But this is not the main reason for unions' phasing-out. And even Reagan's assaults do not entirely explain it. I tend to agree with Dr. Aronovitz ("How class works"): unions died because they ceased to be centers of direct action, on one hand, but never managed to gain any party representation, on the other hand. They are stuck in a limbo, where they became sclerotic bureaucracies without much of a political clout (aside from supporting Democrat candidates in elections).

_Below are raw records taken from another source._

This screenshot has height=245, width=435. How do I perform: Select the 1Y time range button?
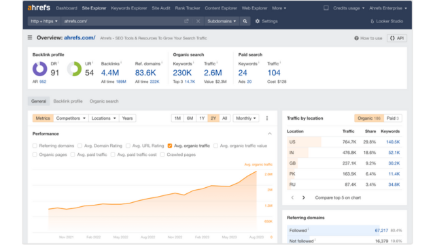click(202, 118)

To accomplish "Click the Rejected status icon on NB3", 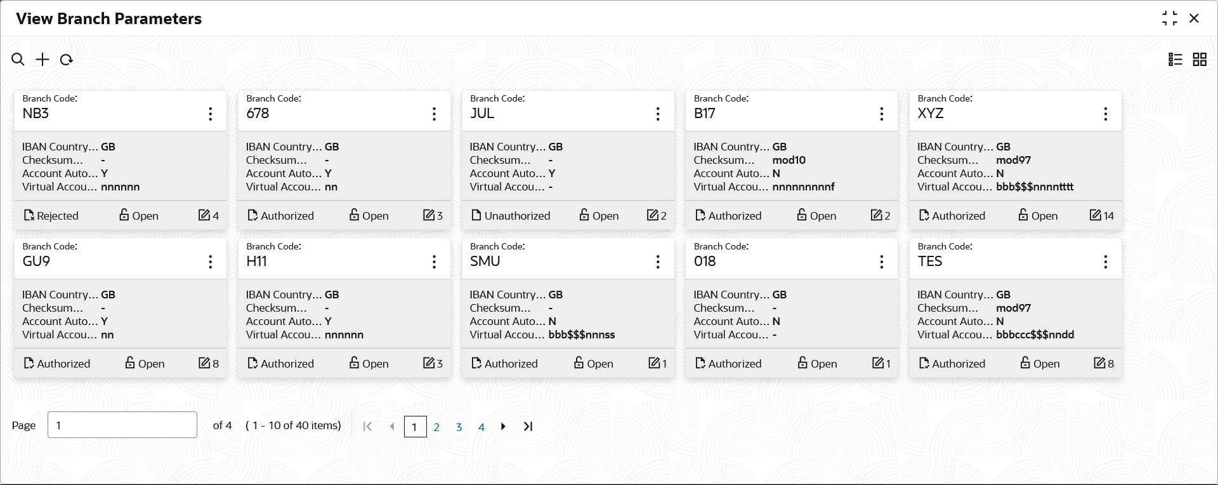I will [x=29, y=216].
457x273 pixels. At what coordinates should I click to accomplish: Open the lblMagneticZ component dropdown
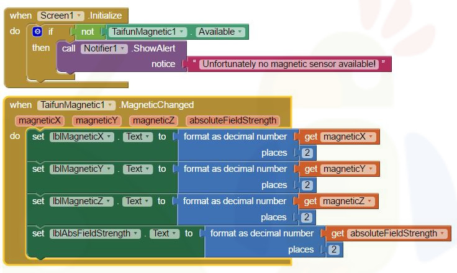[x=110, y=201]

The author mentions that union membership did not decline in Europe. I think the reason for it is because unions there are a real political force, in most places actually represented in the government by their own party. The other reason is an overall socialist sentiment (not to say cultural tradition) in Europe. American society is more individualist, which is why if you are worth anything you'd be too busy selling yourself to the highest bidder, rather than chanting slogans.

All this is strictly abstract, of course. Since it draws heavily on research by a clearly leftist academician, it definitely does not reflect my personal position on the issue. In case anybody wonders about where I stand: I believe unions are a menace and should be avoided like a plague - both by workers and by business owners. On the other hand, I believe any kind of intimidation (especially illegal) is outrageous and should be dealt with in the most severe manner. For those of you who can not understand this inconsistency, here is an analogy: I don't drink and I think getting drunk is stupid - but I would not advocate forceful closing of bars and liquor stores. To each - its own. You wanna join a union - you should be able to, that's your personal choice. I won't, but that's my personal choice too.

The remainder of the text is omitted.